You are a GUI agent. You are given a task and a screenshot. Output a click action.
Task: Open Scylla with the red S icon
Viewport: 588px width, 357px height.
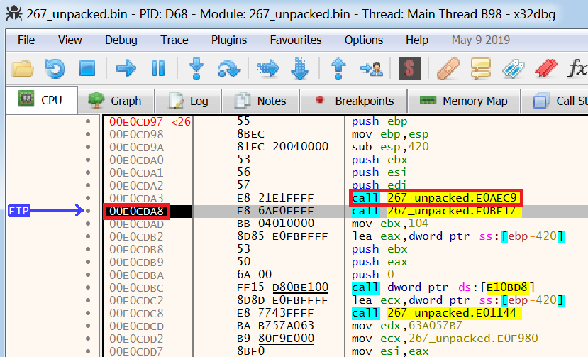[x=409, y=69]
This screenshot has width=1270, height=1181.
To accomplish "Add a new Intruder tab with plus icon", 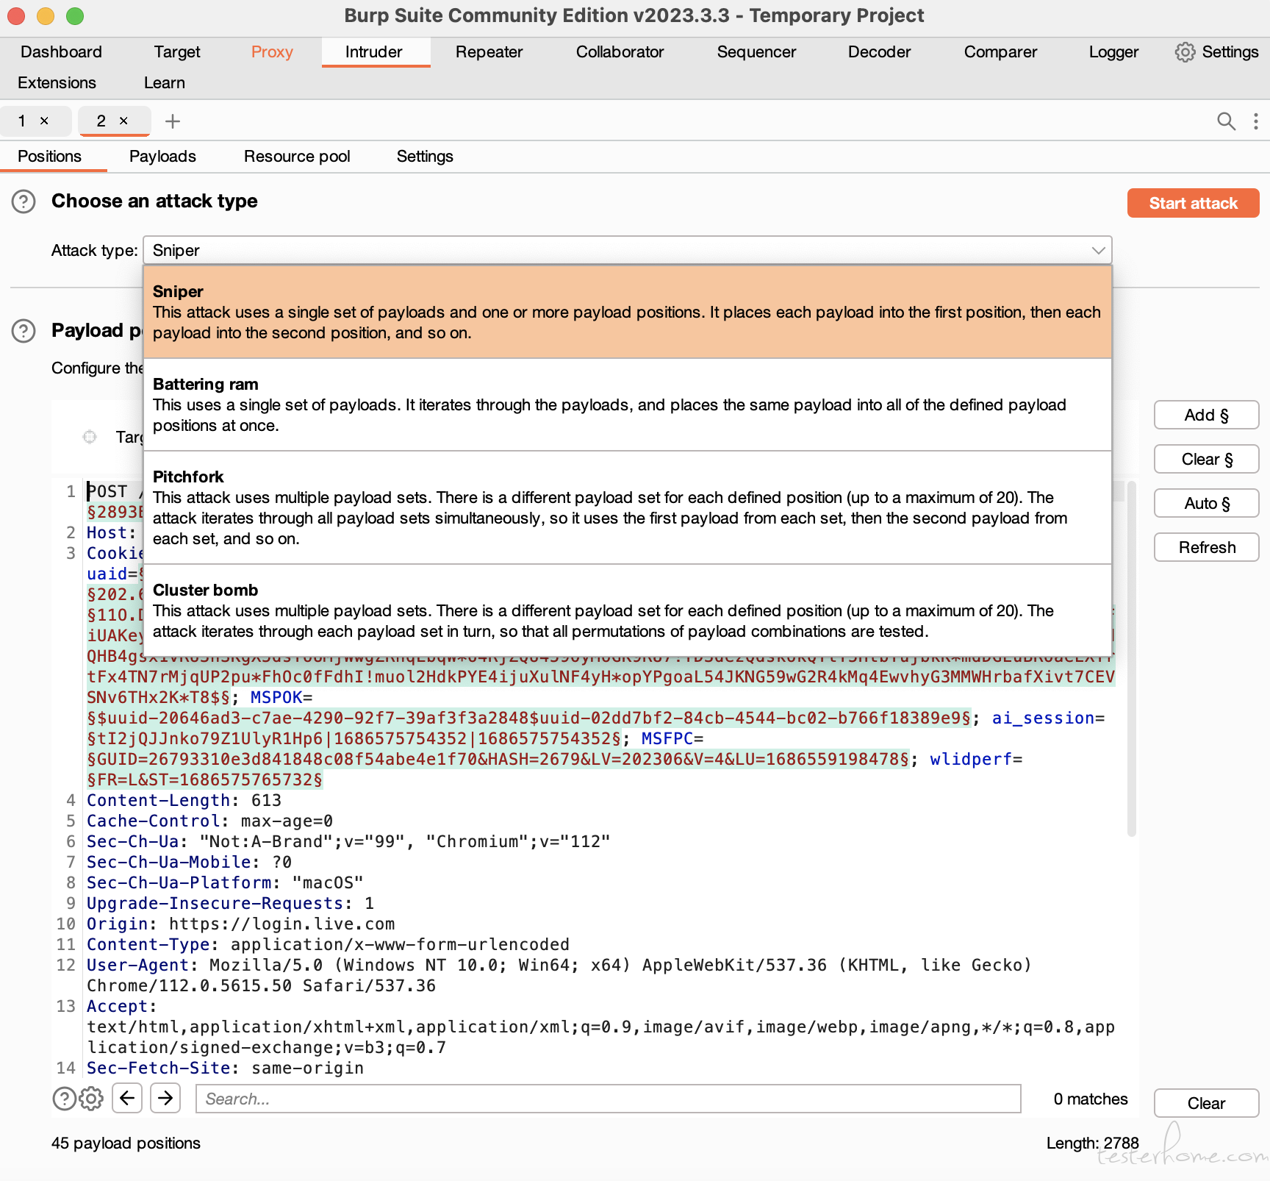I will pos(173,121).
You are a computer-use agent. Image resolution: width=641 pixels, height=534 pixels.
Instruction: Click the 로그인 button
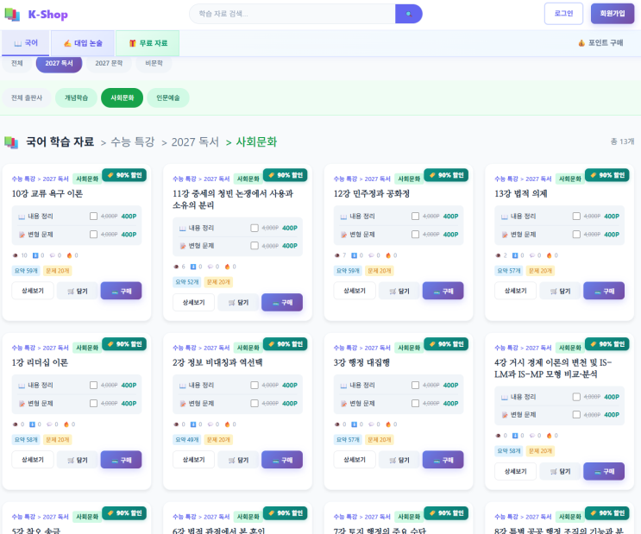(x=563, y=14)
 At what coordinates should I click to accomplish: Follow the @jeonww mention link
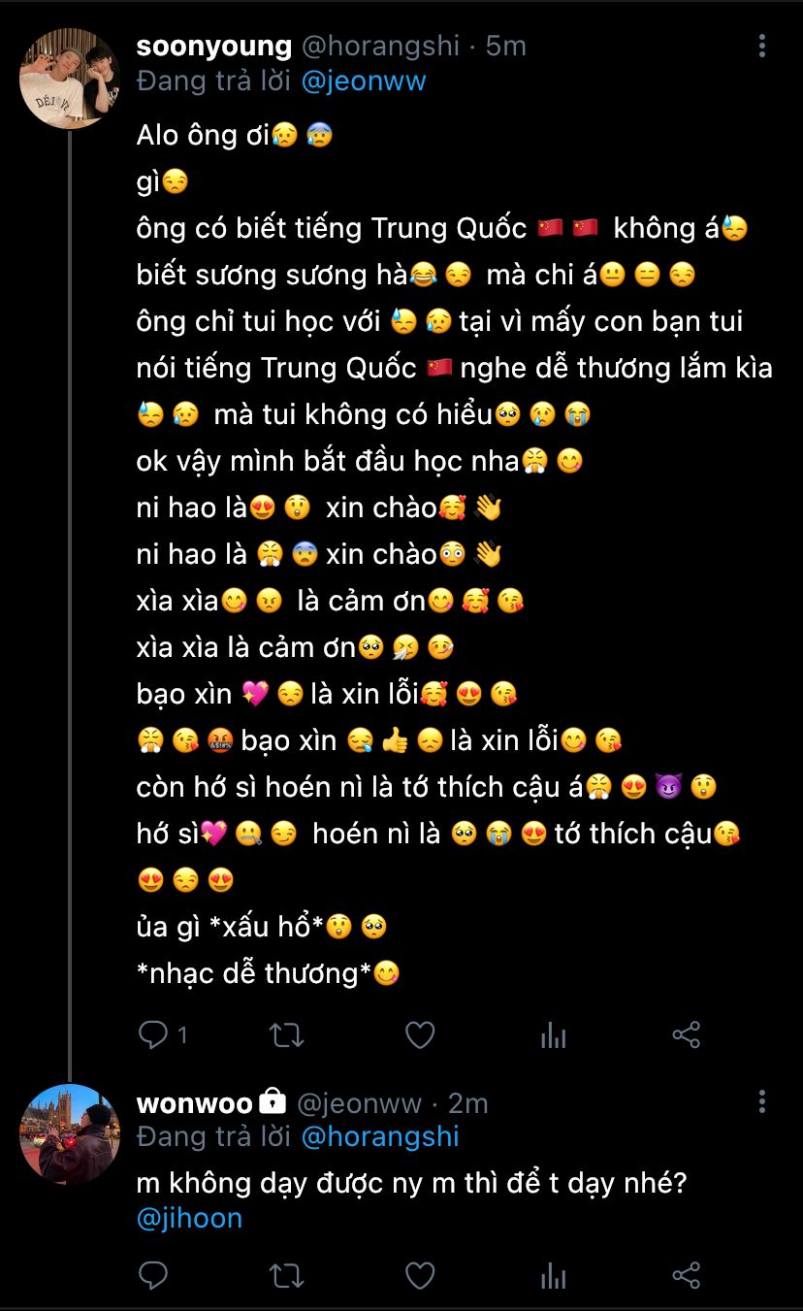coord(364,81)
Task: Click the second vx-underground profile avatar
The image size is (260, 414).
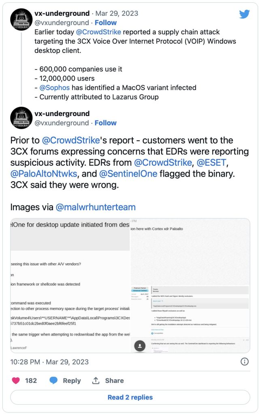Action: click(21, 118)
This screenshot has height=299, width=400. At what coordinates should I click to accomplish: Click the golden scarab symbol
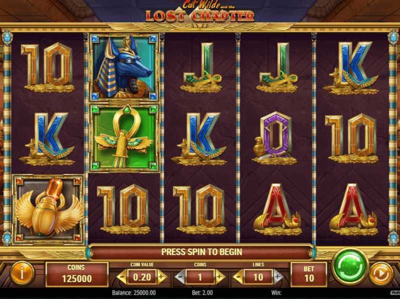(48, 209)
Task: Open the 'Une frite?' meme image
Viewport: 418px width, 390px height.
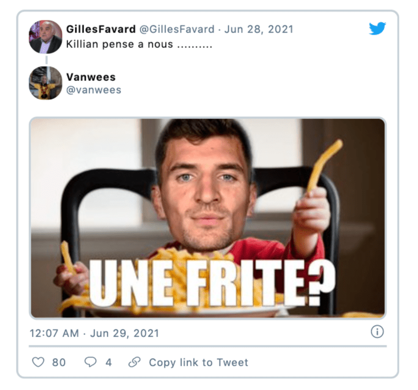Action: pyautogui.click(x=208, y=218)
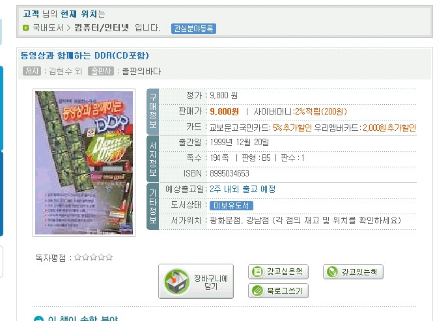
Task: Click the 미보유도서 status badge
Action: [231, 206]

### Required work
Please return, without any change, the lines from the line containing "Task: Open the 'Une frite?' meme image" through the last line of the entries, dropping the pictures.

### Exercise answer
Task: Open the 'Une frite?' meme image
Viewport: 418px width, 390px height.
Action: pyautogui.click(x=208, y=218)
Task: Click the 미보유도서 status badge
Action: [231, 206]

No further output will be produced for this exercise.